Look forward to hearing from you! 

Nelli


----------



## MaidenScotland (Jun 6, 2009)

Nelli hello and welcome to the forum.

Just bit the bullet and set up a meeting for mums etc, find a cafe that has childrens facilities and tell people (you can use this forum) that you will be there from such a time till... on a day each week, sometimes you have to be the first to make the move.
Good luck
Maiden


----------



## Guest (Feb 3, 2010)

Haha Cheers Maiden. Worst case scenario: I'll end up having a coffee alone. Not the end of the world


----------



## MaidenScotland (Jun 6, 2009)

Nelli said:


> Haha Cheers Maiden. Worst case scenario: I'll end up having a coffee alone. Not the end of the world


Indeed not! Just post in here each week that you will be at your cafe of choice the following day... see who turns up. A little point if someone asks if they can bring their husband...its' a no no.. Egyptian men don't like the thought of their wives sitting having coffee with another man.


----------



## New Gal (Apr 22, 2009)

I would love to meet some girls here in Hurghada, not got babies or owt like that though!


----------



## Helen Ellis (Aug 9, 2008)

New Gal said:


> I would love to meet some girls here in Hurghada, not got babies or owt like that though!
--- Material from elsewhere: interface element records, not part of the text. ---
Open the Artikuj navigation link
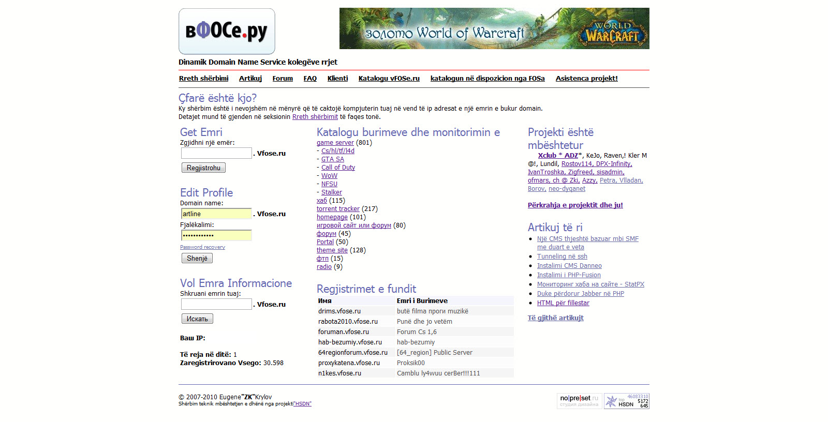Image resolution: width=828 pixels, height=422 pixels. (250, 79)
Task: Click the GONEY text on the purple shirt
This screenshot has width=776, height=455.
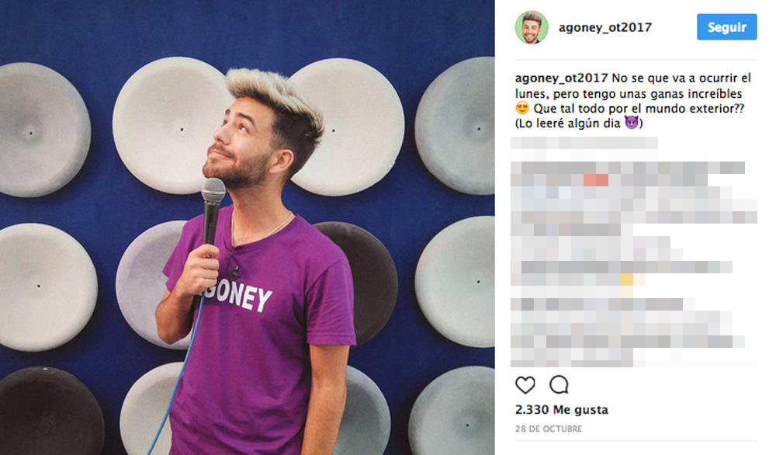Action: click(x=237, y=296)
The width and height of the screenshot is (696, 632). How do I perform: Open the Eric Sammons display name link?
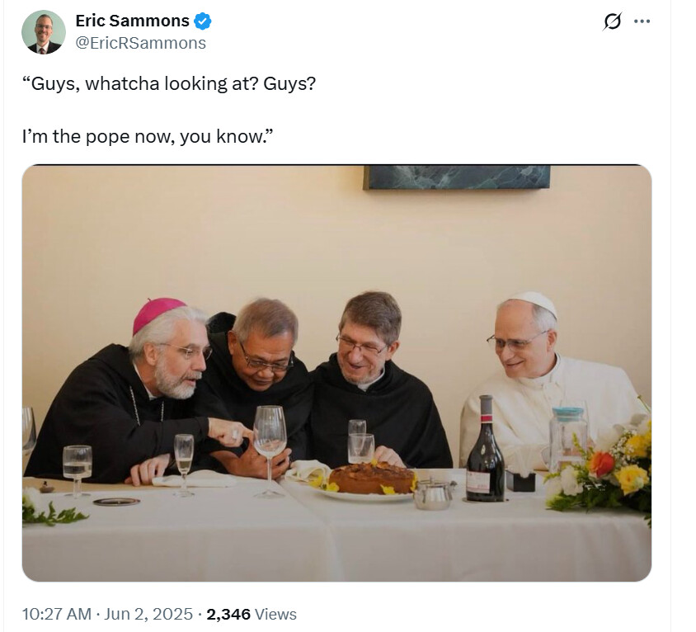132,21
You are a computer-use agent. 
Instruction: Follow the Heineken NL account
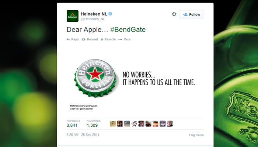pyautogui.click(x=191, y=14)
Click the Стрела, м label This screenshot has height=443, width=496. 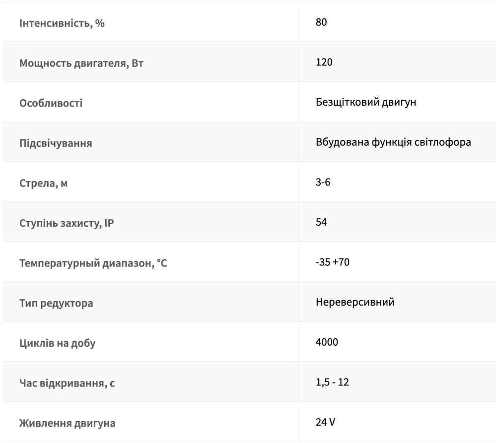point(43,183)
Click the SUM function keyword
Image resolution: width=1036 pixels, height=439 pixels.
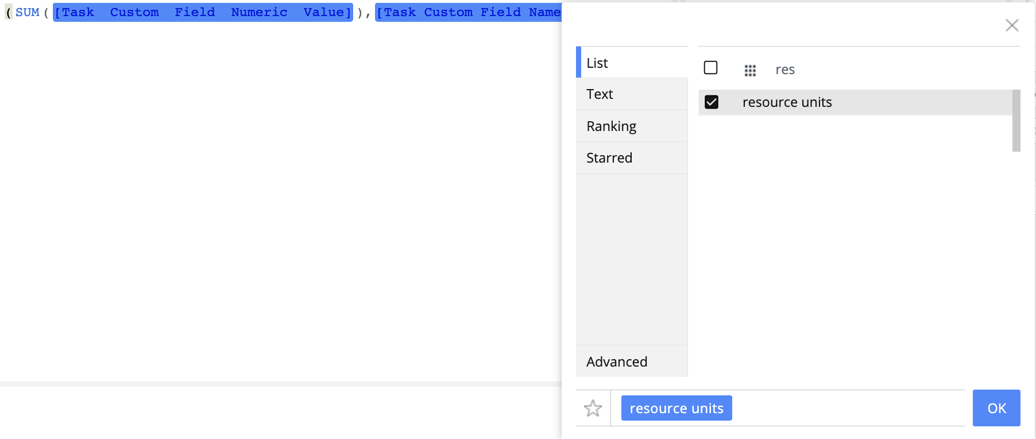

Hi NG, this has been said many times but 8pm every wed at Zabargad Mall, Lotus womens group meet for a chat. It's a way to meet people who do not always hang out in bars and the like, although plenty of us do that too. It's mixed nationality, but the primary language is english. No fees just help and advice from other women who live here. Just turn up, we will be the only group of women there. Or PM me if you want to meet up first.
This is a very child friendly place if Mums want to meet there, and easy to find, big shooping mall on Hadaba rd, opp Les Rois Hotel.


----------



## New Gal (Apr 22, 2009)

Helen Ellis said:


> Hi NG, this has been said many times but 8pm every wed at Zabargad Mall, Lotus womens group meet for a chat. It's a way to meet people who do not always hang out in bars and the like, although plenty of us do that too. It's mixed nationality, but the primary language is english. No fees just help and advice from other women who live here. Just turn up, we will be the only group of women there. Or PM me if you want to meet up first.
> This is a very child friendly place if Mums want to meet there, and easy to find, big shooping mall on Hadaba rd, opp Les Rois Hotel.



Hey Helen,

People we know mutually keep asking me if I have met you yet lol.

I'll PM you as busy tonight and it would be nice to meet you first I think as at the moment, I can't think of where that Zabargad Mall is to save my life!

NG X


----------